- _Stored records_
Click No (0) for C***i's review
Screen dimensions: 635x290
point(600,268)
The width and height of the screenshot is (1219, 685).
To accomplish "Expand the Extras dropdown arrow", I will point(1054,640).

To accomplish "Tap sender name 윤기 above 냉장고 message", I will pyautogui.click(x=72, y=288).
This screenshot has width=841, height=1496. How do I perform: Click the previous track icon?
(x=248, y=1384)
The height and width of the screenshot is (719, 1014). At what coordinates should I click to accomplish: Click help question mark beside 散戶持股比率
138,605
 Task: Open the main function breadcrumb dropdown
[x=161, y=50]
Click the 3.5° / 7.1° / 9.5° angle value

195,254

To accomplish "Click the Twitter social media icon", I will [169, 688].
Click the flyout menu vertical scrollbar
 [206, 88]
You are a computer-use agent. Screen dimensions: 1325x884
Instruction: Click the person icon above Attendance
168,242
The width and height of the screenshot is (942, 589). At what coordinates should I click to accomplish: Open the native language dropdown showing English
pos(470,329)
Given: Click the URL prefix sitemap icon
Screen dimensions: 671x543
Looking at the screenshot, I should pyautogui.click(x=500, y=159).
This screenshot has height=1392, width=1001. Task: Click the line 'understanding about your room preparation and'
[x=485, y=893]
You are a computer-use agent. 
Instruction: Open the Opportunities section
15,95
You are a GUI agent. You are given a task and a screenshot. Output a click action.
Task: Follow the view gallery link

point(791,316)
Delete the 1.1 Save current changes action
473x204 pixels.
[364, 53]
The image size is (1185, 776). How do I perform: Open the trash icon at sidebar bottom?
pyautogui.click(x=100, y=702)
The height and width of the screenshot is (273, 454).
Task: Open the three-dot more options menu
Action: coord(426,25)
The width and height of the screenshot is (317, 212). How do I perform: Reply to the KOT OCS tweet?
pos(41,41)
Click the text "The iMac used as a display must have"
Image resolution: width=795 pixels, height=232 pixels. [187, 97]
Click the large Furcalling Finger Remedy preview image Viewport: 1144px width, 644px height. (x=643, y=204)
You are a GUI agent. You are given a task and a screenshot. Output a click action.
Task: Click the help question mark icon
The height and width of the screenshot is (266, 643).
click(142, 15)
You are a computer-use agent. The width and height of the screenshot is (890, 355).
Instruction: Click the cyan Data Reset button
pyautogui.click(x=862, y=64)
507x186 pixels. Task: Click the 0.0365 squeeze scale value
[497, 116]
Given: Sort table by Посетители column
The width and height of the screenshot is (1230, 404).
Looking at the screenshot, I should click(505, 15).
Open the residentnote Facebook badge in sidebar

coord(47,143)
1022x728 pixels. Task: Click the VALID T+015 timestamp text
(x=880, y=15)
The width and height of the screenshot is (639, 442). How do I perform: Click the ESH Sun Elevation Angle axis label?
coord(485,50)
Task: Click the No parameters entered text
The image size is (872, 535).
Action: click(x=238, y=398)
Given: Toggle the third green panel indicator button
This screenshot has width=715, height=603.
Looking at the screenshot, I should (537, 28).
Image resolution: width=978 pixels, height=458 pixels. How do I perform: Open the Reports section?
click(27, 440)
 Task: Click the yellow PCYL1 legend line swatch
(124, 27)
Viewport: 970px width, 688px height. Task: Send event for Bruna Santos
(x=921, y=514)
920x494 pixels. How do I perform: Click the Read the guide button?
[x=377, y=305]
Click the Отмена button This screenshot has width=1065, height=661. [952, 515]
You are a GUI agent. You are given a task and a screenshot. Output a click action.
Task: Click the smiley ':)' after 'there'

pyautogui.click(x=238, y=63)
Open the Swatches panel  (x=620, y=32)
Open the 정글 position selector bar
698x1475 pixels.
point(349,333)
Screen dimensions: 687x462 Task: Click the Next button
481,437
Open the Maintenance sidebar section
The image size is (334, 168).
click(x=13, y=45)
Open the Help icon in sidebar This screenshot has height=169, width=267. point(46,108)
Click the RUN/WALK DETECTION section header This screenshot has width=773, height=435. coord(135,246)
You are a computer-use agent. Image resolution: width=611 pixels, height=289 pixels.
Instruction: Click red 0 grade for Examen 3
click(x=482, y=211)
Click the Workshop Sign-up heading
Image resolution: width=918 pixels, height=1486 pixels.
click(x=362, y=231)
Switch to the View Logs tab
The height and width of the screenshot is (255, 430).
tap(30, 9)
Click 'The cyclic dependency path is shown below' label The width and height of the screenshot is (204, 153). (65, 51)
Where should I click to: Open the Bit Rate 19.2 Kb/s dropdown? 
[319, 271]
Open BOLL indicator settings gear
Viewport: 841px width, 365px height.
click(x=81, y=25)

- _The problem_
Where the line containing "The height and width of the screenshot is (255, 430)." appears in the records above, begin copying and continue through the last line; copy each line exactly and include no others.

- _Task solution_
The height and width of the screenshot is (255, 430).
tap(30, 9)
Click 'The cyclic dependency path is shown below' label The width and height of the screenshot is (204, 153). (65, 51)
Where should I click to: Open the Bit Rate 19.2 Kb/s dropdown? 
[319, 271]
Open BOLL indicator settings gear
Viewport: 841px width, 365px height.
click(x=81, y=25)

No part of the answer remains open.